An aerial shot of the Kulluk, a Shell oil drilling that had to be evacuated after being grounded in 2012.
  • US Coast Guard
  • An aerial shot of the Kulluk, a Shell oil drilling rig that had to be evacuated after being grounded in 2012.

The Port of Seattle will very likely pursue a two-year subletting relationship* with Shell's Arctic oil drilling vessels. Any objections?

Uh, yep.

On Tuesday, the Port of Seattle Commission held its first public comment session on the proposal, which also allowed port commissioners themselves to express opinions on the idea—and express opinions they did. Almost unanimously, commissioners gave impassioned monologues against the idea of tacitly supporting Arctic drilling. Commissioner Courtney Gregoire (the former Governor Gregoire's daughter), delivered one of the most forceful speeches. "To those of you who will say, 'you have no authority over drilling in the Arctic,' I just don't accept that as a public agency," she said.

But the commission then went ahead and OK'd the project anyway.

Not that the project needed the commission's approval. The elected officials don't have to sign off on sub-leases like this one. However, the commission does have the power to give themselves the power to approve or deny short-term leases. That's the motion that Commissioner Tom Albro brought to the table at the end of a three-hour meeting, in which commissioners heard from stevedores, Foss (the primary leasee that would be sub-leasing to Shell), various maritime industry leaders, and a handful of environmental activists. If the commission wanted to, it could have stalled the decision that day. But the motion wasn't even seconded.

What happened? Here's the deal: The port's been in a $22 million hole since last fall, after it closed Terminal 5 for upgrades and the terminal's last leasee left. According to seaport executive Linda Styrk, leasing the terminal for mooring ships would create $25 million to $28 million in revenue, additionally creating hundreds of administrative and mariner jobs. That's where Shell figures in. Giving Shell's Arctic oil drilling vessels a place to live in the off-season is a potentially lucrative venture.

We also know that the Port is responsible for contributing up to $300 million to replacing the Alaskan Way Viaduct, which would be paid from selling bonds (bonds then repaid by property taxes). The port’s already signed off on the sale of two bonds for the tunnel, together totaling $231 million. In other words, it needs more money. In a lot of different ways.

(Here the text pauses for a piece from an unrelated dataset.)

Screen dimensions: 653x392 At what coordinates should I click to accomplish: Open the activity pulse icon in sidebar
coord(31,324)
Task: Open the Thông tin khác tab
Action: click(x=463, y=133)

And Styrk made the case for moving forward with the Foss-Shell deal as fast as possible. “This is the only tangible financial prospect right now,” she said.

But this was the first time that the public was even hearing the full details of a deal that was suddenly being sold as do-or-die. Part of the reason why likely has to do with the nondisclosure agreement—a verbal one—between the port and Foss Maritime that kept deliberations about the Shell oil drilling vessels mostly secret until last week.

Commissioner Gregoire pointed out that she had received 150 e-mails in 24 hours after the news broke in the Seattle Times. “What I don’t like is that today is the first briefing that we have in public,” she said. “I want there to to be full public ability to actually provide us input.”

“It’s a cop-out for us to say we’ll wash our hands clean, this is a federal issue,” added Commissioner John Creighton. “With these [climate change] issues globally, we can’t just do business as usual.” At the same time, he argued that passing up the lease would be a bad idea, and that it wouldn't make a difference to Arctic drilling one way or the other.

Not exactly in line with the port's "where a sustainable world is headed" slogan.

The commission totally did do business as usual with this one, all the while talking about how hard it was. How'd they feel about it? Commissioner Stephanie Bowman explained that it's not like some commissioners are pro-environment and others aren't, so don't even try to play it like that.

“This is the toughest decision that we’ve had to make, and we’re not really making a decision,” Commissioner Bowman said. "We're moving forward with the status quo. I'm not really willing to move forward with the status quo after this point."

Translation: She feels bad. She's not sticking with the status quo any longer (and will be supporting a vague suggestion for new, eco-friendly guidelines for future business opportunities). Except when it comes to the Shell deal. For this one, she'll be sticking with the status quo.

*February 24, 2015: We've since learned that it would be more accurate to describe Shell's relationship to Foss as a customer, not a sub-lessee.